Twenty seconds later, Baxter brought the trainer under control. He anxiously glanced over one shoulder then the other. He had lost the German fighters in the darkness. His altimeter read two hundred feet. He pulled back on the stick and the Owlet gained altitude. The first pale rays of dawn lit the water below. He had come out of the dive heading north, and the beach passed under him. The port rudder was jammed. He brought the right wing up, intent on finding his base.
A stream of oil splashed across his windshield and his goggles. He tried to wipe it away with his sleeve. The engine fluttered, then froze, the dry pistons glued to the cylinders. The plane began to sink and spin.
The lieutenant threw off his safety harness. The ground below seemed to turn on the axis of his fuselage to appear above him as the trainer rolled. Using the windscreen frame for leverage, he climbed out of the cockpit. The wind fought him, pushing him back. He found the ripcord, then jumped free of the plane.
Not quite free.

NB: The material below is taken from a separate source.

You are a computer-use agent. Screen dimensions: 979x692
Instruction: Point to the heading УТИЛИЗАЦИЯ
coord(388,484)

The ragged rudder caught his parachute pack as it passed, violently twisting him. Baxter heard his pack rip. As he plummeted toward earth, he yanked the ripcord.
The white chute played out above him, but the rudder had done its damage, and several of the lines fouled. Baxter felt a tug as the chute caught the air, but only part of it opened. The rest flapped wildly like a flag.
Before he hit the ground, he plummeted through the branches of a tree, then a large rhododendron, then onto a moss-covered stream bank.
He told me after the war, “It’s not the fall that kills you. It’s the sudden stop.”
He broke both arms, six ribs, his right femur, his right clavicle, four bones in his right hand, eight in his left foot, his nose, and his jaw.
Picking up his tone, I asked levelly, “Did it hurt?”
He grinned over his pint of ale. “A Yank would have thought it hurt, I dare say.”
The lieutenant lay on the ground twelve hours before he was found.